Per ora l’esperimento è in corso solo negli Stati Uniti, si legge sulla BBC

Gli algoritmi salva-vita, ecco come funzionano

II social network ha sviluppato algoritmi che individuano segnali pericolosi nei post degli utenti e nei commenti di risposta degli amici. Dopo aver ottenuto la conferma del team di revisione di Facebook, la compagnia contatta coloro che sono risultati a rischio e segnala loro varie organizzazioni e strumenti per ottenere l'aiuto di cui hanno bisogno. La società ha già annunciato partnership con diverse organizzazioni per la salute mentale statunitensi che potranno a loro volta contattare i soggetti più vulnerabili attraverso la piattaforma Messenger. 

Dalla segnalazione al riconoscimento dei modelli

L'idea non è del tutto nuova: da anni Facebook offre ‘consigli’ agli utenti a rischio suicidio, ma finora si era affidato alle segnalazioni di altri utenti. Il ‘salto’ è arrivato con l’introduzione del “riconoscimento dei modelli”. In pratica, gli algoritmi ‘capiscono’ se qualcuno sta soffrendo attraverso la lettura di frasi come

  • “Tutto bene?”
  • “Sono preoccupato per te”

Segnali forti sono anche i discorsi sul dolore. 

Il sottile confine tra l’utile e l’invadente

Una volta individuato, il post critico viene segnalato al team:  “Sappiamo che in questo caso la velocità è tutto”, ha spiegato alla BBC Vanessa Callison-Burch, manager di Facebook. Lo strumento ha ricevuto l’apprezzamento del direttore della National Suicide Prevention Lifeline John  Draper, che ha però sottolineato come la sfida sia nel “trovare il giusto modo per offrire un aiuto concreto senza essere invadenti”.

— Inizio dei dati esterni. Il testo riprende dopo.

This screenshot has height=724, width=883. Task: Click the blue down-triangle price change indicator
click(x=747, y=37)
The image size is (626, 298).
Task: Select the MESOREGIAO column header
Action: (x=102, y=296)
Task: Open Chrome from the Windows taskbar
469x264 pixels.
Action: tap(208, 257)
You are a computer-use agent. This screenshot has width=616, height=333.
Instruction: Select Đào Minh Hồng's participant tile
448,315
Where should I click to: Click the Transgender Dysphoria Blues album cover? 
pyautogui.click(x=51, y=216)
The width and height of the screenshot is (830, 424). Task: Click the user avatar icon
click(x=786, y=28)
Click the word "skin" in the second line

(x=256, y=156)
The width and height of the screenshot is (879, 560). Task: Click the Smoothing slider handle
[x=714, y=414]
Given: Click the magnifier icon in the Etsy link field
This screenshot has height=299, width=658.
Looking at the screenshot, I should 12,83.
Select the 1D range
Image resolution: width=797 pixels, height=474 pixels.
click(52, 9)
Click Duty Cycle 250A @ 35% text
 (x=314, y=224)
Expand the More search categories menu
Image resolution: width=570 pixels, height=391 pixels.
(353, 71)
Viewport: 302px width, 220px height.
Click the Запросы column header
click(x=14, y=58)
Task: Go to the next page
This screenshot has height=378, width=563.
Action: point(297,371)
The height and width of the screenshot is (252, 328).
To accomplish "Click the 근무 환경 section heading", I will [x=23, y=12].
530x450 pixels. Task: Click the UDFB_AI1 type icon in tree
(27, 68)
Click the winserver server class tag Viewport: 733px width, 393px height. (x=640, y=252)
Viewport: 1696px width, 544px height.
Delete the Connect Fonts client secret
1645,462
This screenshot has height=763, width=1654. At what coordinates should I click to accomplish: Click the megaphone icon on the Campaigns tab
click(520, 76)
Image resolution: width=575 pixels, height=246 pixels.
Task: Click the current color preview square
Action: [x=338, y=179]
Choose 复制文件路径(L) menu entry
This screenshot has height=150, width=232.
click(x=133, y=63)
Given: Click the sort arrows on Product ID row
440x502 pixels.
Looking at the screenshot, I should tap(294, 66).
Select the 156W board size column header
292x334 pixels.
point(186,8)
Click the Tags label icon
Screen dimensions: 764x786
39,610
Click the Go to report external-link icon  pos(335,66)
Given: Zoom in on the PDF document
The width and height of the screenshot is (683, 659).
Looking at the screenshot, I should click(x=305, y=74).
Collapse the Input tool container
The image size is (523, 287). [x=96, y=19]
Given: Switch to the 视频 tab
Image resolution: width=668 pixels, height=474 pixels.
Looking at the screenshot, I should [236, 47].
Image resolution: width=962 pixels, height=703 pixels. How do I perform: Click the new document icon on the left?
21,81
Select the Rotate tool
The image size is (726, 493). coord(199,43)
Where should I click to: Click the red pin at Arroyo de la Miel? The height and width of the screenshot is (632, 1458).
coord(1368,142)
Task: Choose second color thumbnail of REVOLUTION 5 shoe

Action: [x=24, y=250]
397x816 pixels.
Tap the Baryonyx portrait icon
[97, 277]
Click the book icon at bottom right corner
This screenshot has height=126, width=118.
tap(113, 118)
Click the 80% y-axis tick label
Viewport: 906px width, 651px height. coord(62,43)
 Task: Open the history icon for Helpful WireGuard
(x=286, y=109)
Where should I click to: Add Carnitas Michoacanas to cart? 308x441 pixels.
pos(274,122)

A questo proposito, Callison-Burch ha ammesso che contattare gli amici o i familiari della persona a rischio sarebbe più efficace rispetto a inviare un messaggio da parte del social network. Tuttavia non sarebbe appropriato:  “Siamo molto attenti alla privacy. Inoltre non possiamo  sapere quali dinamiche intercorrono tra due persone. L’unica cosa che possiamo fare è offrire sostegno e far conoscere le varie opzioni”, ha spiegato.